The earnest question of whether Lionel Messi could do it on a cold, wet night in Stoke has persisted as a cliched joke for a few years now. So when Barcelona surprisingly sold Bojan, a 24-year-old once hyped as the next Messi, to Stoke City, the only explanation was that Messi personally asked him to go there on an expedition to see if the conditions in this mythical place are as challenging as the fables suggest. This is Bojan’s fifth letter back to his friend.
Please hold your favorite Lego set tight for comfort, because I am writing to you with news that I hoped I would never have to report. We feared this day would come from the start and now it has happened. In the first half of a match on Monday, I suffered a knee injury. The doctor told me that I will miss the rest of the season. Mr. Hughes, Stoke City’s manager, said he also looked at the scans and disputed this, giving me a brief moment of hope. But it turned out he was actually looking at a map of Greenland. I’m still not sure why he had that.
The timing of this couldn’t have been worse, Leo. You must believe me when I tell you that I was so close to completing my mission. We were in a village called Rochdale playing a lower division club in the FA Magic Cup. It was darker than the heart of Pepe and cold, but not frigid (which reminds me — did we ever determine a temperature threshold for this task?). It was also comfortingly dry. And in just the fourth minute, I scored with a volley that would have made you so proud.

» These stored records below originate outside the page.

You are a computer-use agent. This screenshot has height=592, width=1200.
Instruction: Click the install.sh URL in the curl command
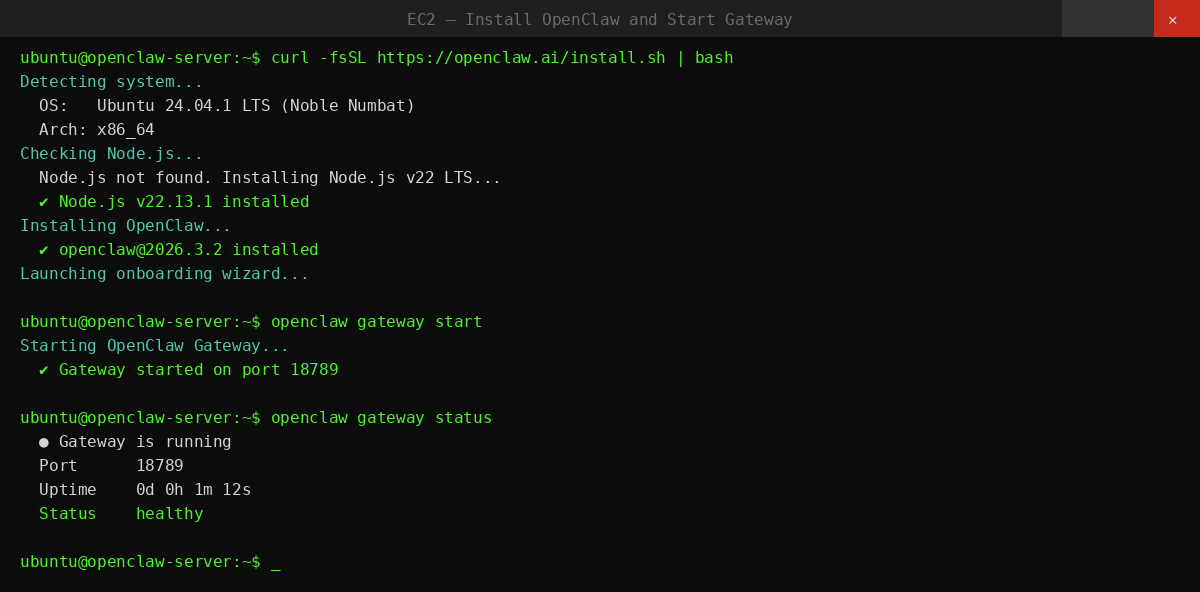(520, 58)
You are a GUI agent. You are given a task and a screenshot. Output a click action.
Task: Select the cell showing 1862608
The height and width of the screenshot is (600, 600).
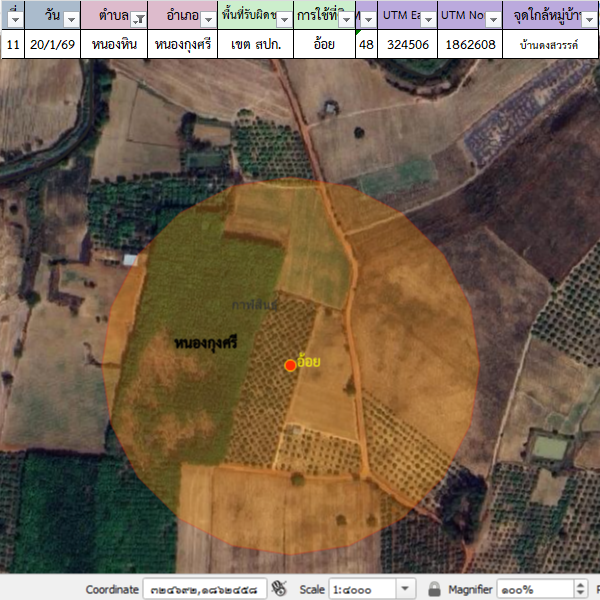point(470,44)
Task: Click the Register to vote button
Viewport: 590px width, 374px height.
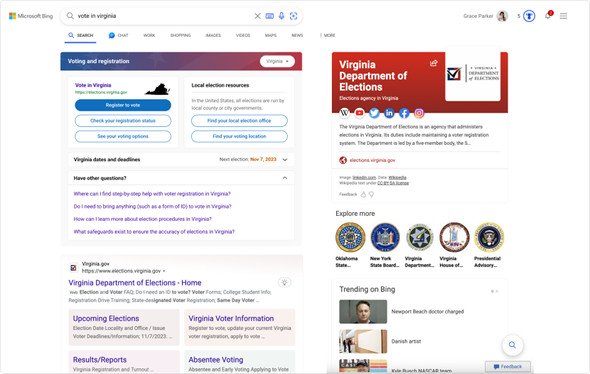Action: pyautogui.click(x=123, y=105)
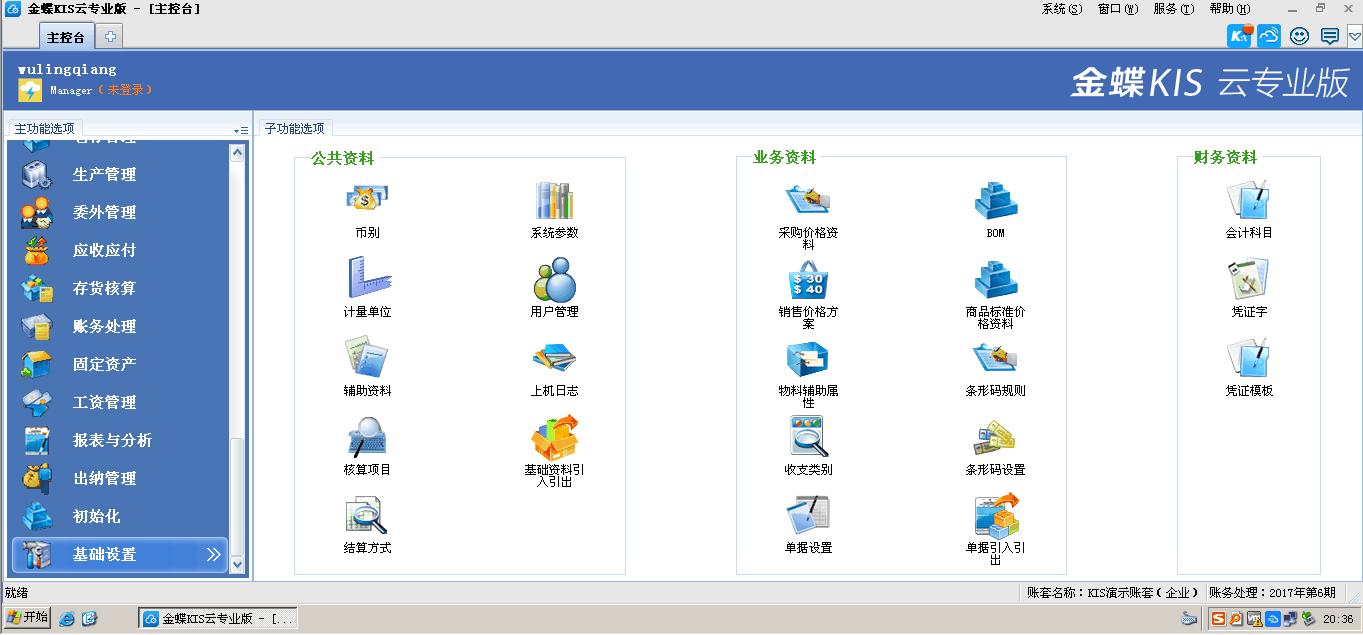1363x635 pixels.
Task: Expand the top-right toolbar dropdown arrow
Action: click(x=1354, y=36)
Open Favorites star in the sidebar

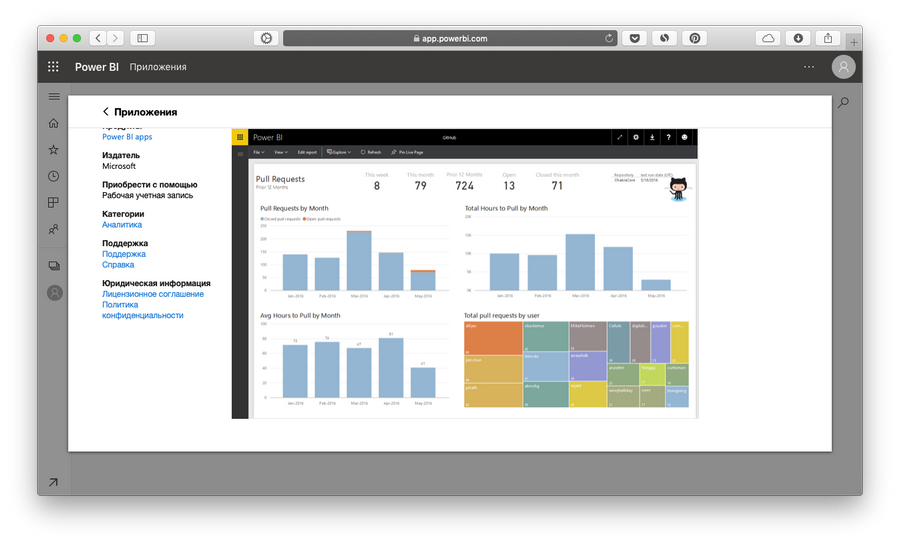tap(54, 149)
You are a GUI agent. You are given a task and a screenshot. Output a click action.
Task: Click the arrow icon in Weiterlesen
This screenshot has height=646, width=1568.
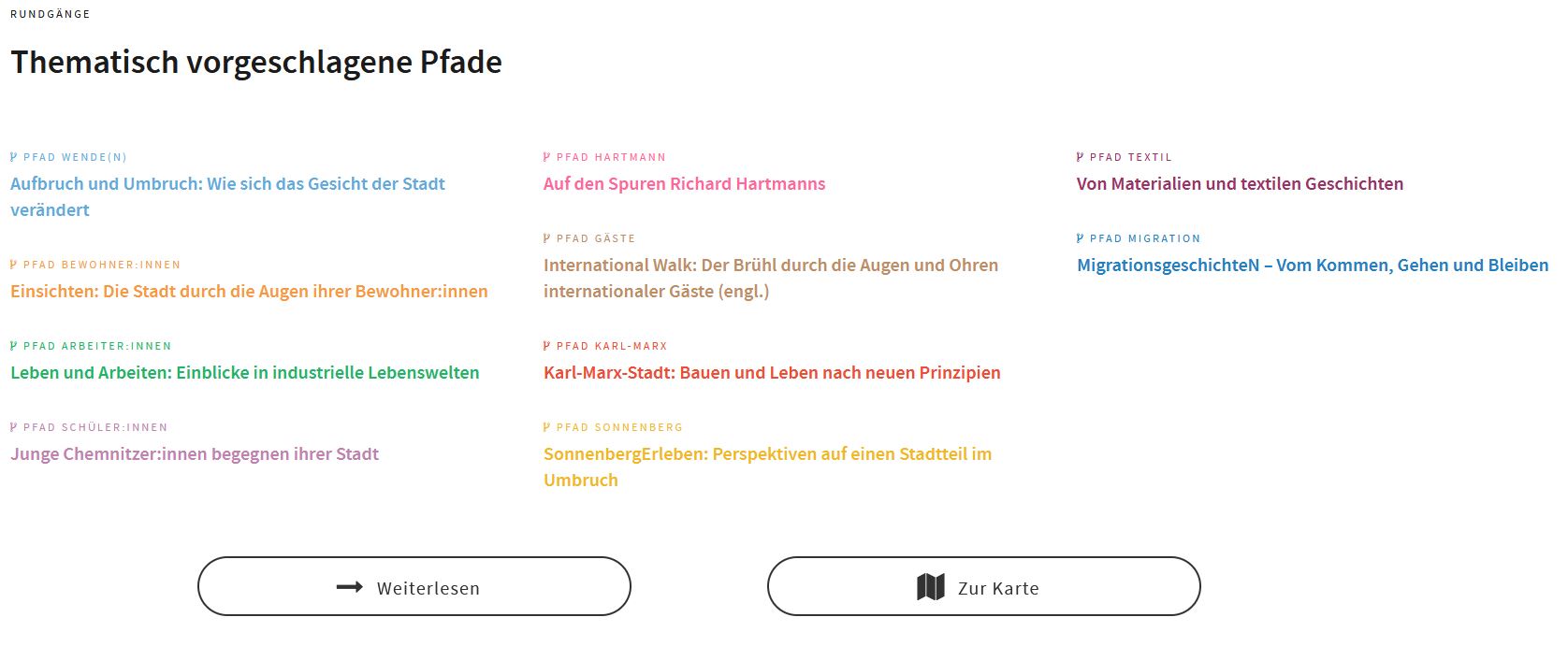tap(350, 587)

This was my second goal in as many matches — the previous one gave us a 1–0 win at Leicester in the Premier League — and I celebrated by running with my arms hold out wide, feeling the crisp breeze against my face. I was filled with confidence and prepared to forge ahead in my quest. Then, about 30 minutes later, it happened.

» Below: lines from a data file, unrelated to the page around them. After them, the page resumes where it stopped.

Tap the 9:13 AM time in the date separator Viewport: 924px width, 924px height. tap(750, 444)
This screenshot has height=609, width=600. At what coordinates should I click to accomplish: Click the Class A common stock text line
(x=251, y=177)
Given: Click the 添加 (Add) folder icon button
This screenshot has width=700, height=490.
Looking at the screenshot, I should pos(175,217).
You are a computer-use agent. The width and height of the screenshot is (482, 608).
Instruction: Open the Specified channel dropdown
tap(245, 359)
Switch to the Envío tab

When the rest of the team came back to the dressing room for halftime, I asked The Crouchie if he could use his enchanted broomstick limbs to heal my knee. This was, after all, the FA Magic Cup — where anything is possible and potent spells had already vanquished the dark forces of Jose Mourinho. But The Crouchie said he couldn’t do that. I am starting to think that he is just an unusually tall person and not a collection of inanimate cleaning tools fused together by wizardry.
So this is the end. For now. But I came so, so close to achieving the impossible and doing it on a cold, wet night in Stoke. Just 60 miles, a bit of precipitation and perhaps several degrees away from completing my mission. I feel I have let you down, Leo. And for that I am sorry.
We knew the chances of suffering bodily harm while playing for Stoke were extremely high, but, to be honest, I just never thought it would happen this way. I was certain that Charlie Adam would run me over with the team bus and drag me halfway across the country while laughing at my cries for help before I ever got this close. I take solace from that and I promise you, Leo, that I will come back stronger, wiser, and better prepared.
I have realized that this task is even more difficult than we imagined, but I will not back down. For now, our dream is shattered. But I have already purchased some dream glue (it’s just regular glue that I’m pretending is also for dreams) and I will put it back together while the doctors fix my knee. And next season I will continue my mission for you, and me, and everyone else who has ever been told that there is something they can’t do. This isn’t the end. It’s only another challenge on the path to the ultimate glory.